Ryan Pretorius (born 2 May 1979) is a South African former rugby union player and American football place kicker with the Ohio State Buckeyes. He was raised in Durban, South Africa, and played rugby union professionally before attending Ohio State University to play American football.

== Early life ==
Pretorius was born in Rhodesia and is the grandson of Joe Pretorius, a rugby player who played internationally for Rhodesia and was part of their 1949 10–8 victory over the All Blacks. Pretorius and his family fled to Durban, South Africa, in 1983 after a Zimbabwe Republic Police officer threatened him and his father with an AK-47. He settled with his family in Durban and was educated at Westville Boys High School.

== Rugby ==
After finishing school, Pretorius moved to England and joined the academy of Bath Rugby. He made his one and only appearance for Bath as a scrum-half against Saracens in 1999. He then moved to play rugby in France.
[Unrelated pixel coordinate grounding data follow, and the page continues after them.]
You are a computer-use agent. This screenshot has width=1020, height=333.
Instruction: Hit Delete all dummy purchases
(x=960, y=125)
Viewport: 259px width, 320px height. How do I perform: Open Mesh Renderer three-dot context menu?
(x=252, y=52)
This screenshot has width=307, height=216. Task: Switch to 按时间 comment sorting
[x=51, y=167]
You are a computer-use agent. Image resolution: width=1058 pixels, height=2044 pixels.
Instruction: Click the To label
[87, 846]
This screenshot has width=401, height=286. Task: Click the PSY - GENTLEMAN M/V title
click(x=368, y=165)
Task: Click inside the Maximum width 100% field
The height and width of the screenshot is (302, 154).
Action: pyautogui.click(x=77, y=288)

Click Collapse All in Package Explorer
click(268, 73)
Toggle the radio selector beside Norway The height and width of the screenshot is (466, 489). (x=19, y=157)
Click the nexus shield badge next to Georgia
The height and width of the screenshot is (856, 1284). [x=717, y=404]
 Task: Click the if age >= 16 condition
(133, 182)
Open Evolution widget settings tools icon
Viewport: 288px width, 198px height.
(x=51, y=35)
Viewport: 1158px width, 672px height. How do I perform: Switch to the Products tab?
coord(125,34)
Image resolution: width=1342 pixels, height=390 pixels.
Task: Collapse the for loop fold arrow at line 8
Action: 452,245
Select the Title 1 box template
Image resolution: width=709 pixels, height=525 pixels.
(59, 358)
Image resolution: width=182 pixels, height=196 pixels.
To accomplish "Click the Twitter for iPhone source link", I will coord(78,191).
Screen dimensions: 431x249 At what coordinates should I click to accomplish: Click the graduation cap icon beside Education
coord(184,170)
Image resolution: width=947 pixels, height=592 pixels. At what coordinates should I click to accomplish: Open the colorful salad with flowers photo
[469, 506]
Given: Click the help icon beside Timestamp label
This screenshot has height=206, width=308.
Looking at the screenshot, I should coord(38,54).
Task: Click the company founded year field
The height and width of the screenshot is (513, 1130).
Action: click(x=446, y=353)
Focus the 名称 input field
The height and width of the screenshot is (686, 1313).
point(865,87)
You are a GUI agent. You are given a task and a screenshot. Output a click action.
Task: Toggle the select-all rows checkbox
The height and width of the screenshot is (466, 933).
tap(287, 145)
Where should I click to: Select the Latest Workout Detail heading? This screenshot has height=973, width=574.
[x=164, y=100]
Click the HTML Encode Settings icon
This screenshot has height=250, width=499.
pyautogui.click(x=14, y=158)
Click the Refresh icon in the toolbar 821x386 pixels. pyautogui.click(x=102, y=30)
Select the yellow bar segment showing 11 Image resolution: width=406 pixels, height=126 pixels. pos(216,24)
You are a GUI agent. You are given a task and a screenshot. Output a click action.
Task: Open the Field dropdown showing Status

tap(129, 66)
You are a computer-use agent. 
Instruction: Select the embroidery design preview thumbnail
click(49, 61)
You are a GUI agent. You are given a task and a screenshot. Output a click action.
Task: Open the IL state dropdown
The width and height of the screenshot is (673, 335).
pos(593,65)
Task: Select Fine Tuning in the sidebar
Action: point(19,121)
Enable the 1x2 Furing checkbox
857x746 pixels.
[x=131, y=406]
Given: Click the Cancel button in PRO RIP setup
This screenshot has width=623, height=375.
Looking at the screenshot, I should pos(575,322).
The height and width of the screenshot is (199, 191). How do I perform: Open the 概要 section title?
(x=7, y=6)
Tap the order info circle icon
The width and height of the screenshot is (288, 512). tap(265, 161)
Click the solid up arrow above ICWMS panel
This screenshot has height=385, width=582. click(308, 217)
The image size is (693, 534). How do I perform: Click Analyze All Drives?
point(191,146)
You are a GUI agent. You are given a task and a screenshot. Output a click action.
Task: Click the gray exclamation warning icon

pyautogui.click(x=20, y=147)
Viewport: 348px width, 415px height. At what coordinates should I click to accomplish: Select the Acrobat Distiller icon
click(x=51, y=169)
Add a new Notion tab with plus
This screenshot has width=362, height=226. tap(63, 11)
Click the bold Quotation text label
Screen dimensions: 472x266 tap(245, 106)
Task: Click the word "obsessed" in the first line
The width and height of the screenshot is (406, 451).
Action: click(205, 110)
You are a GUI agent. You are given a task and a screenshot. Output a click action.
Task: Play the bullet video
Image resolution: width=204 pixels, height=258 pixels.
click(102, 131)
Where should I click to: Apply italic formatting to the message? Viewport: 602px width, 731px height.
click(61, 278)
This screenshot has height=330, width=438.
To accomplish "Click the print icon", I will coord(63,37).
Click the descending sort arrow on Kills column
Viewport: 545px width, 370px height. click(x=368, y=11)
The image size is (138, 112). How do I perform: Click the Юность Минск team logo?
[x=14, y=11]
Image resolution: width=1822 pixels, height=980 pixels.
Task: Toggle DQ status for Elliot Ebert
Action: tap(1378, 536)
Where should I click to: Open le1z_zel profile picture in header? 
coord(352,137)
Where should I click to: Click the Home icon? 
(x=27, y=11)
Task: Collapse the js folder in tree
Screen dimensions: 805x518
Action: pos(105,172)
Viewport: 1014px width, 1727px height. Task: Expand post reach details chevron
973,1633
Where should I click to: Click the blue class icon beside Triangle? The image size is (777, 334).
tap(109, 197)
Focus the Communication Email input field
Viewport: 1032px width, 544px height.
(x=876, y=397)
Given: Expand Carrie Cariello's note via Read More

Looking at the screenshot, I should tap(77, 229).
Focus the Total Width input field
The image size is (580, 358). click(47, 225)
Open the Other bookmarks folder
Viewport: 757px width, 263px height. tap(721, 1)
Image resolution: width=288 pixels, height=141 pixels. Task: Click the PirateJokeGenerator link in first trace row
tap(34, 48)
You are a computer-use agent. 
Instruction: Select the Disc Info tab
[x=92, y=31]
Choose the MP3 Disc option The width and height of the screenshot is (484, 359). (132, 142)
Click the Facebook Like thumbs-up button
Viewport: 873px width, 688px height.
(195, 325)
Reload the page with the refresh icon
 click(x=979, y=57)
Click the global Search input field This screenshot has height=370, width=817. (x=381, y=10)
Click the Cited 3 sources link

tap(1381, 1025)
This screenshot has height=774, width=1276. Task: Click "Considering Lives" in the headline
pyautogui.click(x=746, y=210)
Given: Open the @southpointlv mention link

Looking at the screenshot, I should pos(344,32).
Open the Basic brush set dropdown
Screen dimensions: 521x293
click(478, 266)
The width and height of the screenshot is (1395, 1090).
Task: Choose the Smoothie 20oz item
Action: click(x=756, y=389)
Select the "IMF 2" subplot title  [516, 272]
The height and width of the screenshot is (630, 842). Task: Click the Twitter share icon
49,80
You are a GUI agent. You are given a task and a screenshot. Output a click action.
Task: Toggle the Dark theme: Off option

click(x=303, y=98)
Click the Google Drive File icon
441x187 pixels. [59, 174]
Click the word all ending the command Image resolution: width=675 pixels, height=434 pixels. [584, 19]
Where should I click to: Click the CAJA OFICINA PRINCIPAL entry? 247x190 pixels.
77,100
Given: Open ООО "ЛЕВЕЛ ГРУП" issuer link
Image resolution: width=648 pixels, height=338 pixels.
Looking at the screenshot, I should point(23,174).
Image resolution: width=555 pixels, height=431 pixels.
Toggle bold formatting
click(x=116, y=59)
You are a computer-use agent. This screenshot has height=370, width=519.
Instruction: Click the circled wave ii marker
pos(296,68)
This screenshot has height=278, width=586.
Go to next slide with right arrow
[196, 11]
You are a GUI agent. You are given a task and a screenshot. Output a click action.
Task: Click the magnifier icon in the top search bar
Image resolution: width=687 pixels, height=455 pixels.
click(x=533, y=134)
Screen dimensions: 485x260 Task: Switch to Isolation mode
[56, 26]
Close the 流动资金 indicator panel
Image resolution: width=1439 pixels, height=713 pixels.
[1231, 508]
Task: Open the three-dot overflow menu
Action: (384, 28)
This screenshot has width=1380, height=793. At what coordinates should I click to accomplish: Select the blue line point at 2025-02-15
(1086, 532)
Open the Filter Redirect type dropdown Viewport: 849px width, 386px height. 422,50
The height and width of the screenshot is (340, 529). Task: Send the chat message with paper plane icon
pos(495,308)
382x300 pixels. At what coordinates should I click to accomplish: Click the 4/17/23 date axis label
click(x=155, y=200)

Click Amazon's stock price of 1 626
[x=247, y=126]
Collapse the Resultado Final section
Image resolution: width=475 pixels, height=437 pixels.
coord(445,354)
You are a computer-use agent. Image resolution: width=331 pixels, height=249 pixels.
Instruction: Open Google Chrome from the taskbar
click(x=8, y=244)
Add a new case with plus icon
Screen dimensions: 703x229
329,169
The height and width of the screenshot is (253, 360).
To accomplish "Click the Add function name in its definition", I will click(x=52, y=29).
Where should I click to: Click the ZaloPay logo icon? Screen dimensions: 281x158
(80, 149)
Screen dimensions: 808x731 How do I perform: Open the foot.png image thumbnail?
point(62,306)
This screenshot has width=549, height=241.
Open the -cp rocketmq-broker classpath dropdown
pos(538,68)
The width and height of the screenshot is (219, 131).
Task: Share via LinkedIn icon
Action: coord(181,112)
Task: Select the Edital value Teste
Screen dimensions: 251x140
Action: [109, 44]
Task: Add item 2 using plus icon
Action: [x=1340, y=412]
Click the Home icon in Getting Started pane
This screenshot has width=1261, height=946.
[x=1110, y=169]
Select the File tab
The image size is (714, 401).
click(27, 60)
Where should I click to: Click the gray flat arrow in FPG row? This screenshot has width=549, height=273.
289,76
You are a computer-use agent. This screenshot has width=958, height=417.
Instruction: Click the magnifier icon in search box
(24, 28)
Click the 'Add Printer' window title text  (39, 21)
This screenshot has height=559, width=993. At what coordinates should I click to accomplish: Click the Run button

For Christmas he got a laptop and looked at American football kickers seeing how far they could kick and then went on holiday to the United States and filmed himself kicking field goals from 65 yd. After encouragement from fellow South African former NFL kicker Gary Anderson, Pretorius sent copies of the tape to several American universities and was invited to join Ohio State University as a walk-on. When told he would have to pay his way there, he sold his car to his father.

== American football ==
When Pretorius kicked, he wore cleats that were two sizes too small to replicate the feeling of kicking barefoot as he had done when younger practising rugby. He made his debut for the Buckeyes in 2005. In 2006, he was awarded a scholarship to Ohio State. At the time, he was the oldest member of the Ohio State team. In 2007, with a 96% extra point percentage, he was nominated for a Lou Groza Award. He also played in Ohio's 2008 BCS National Championship Game loss to LSU Tigers. In his 2008 season, he scored all but one of his point after touchdown attempts and was a part of Ohio State's 2009 Fiesta Bowl game, a loss to the Texas Longhorns.